Creating Gold Standards
Researchers can build a gold standard set through manual chart review for a subset of the patient population, leaving the rest of the population unlabeled for the evaluation data set. Each patient should have one distinct label, and patients of the same group should have identical labels. For example, CLARK recognizes “diabetic”, “diabetes”, and “T1D” as different groups; however, these terms indicate the same characteristic and should share a common label in the data.
Gold standard labels provide CLARK’s classification options for the unlabeled data, so all possible groups should be represented in the training data. The size of a gold standard set depends on several factors: analysis goals, rarity of condition of interest, population size, and desired confidence level for classifications.
FHIR stands for Fast Healthcare Interoperability Resources. It is a health data exchange standard developed and maintained by HL7. FHIR-compliant files contain references to the HL7 site and ensure controlled terminology for medications, demographics, symptoms, indications, etc.

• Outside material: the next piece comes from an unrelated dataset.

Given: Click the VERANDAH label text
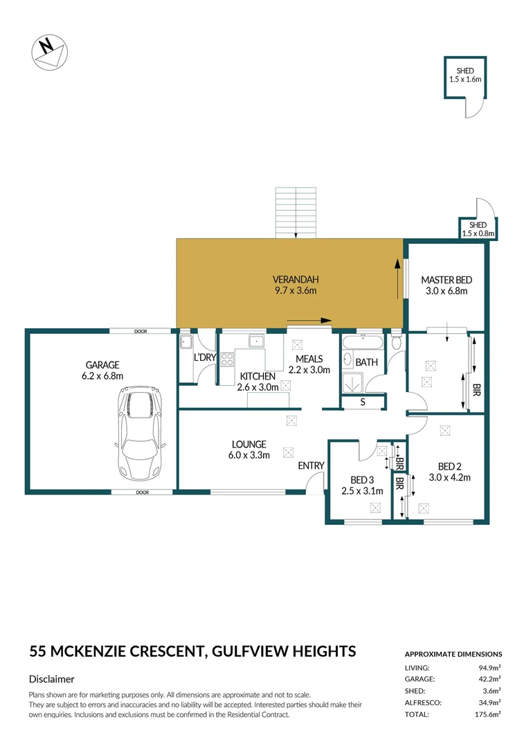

From the CLARK home screen, select the parent folder (e.g, test data) to load into CLARK. This allows CLARK to load all the patient and domain data for analysis. Only one parent folder may be uploaded at a time.
All data files must be saved as a .json file in which a single patient’s data and entries are enclosed in { } brackets, and fields are separated by commas. For clarity in this example, each field is on a separate line–this is not necessary in practice, as long as entries are properly separated with punctuation.
When first extracted from a database, clinical notes and structured data vary in format across institutions. CLARK therefore requires that training and testing data sets comply with FHIR standards.
The id field in figure 3 distinguishes patients from each other and is used to link data from different files to the same patient.
The fullUrl and system fields and sub-fields, reference HL7 to employ controlled terminology.
FHIR standards are international. Race and ethnicity use the US Core FHIR extension.
Notes must be saved as a .json file and align with the FHIR document reference resource, with one record for each note.
How to get FHIR-formatted data
Major EHR systems allow data to be exported in FHIR format. Additionally, CAMP FHIR is a tool created by TraCS that can create FHIR-formatted data.
Clinical notes are the only unstructured data uploaded to CLARK, and this is where CLARK uses NLP to search for matched features. Regular expressions will only be used to define features in clinical notes, not structured EHR data such as labs and vital signs. A patient may have several notes or none, and they are linked by patient ID and distinguished by date/time. Before starting analysis, a patient’s structured and unstructured data, if available, can be viewed in CLARK.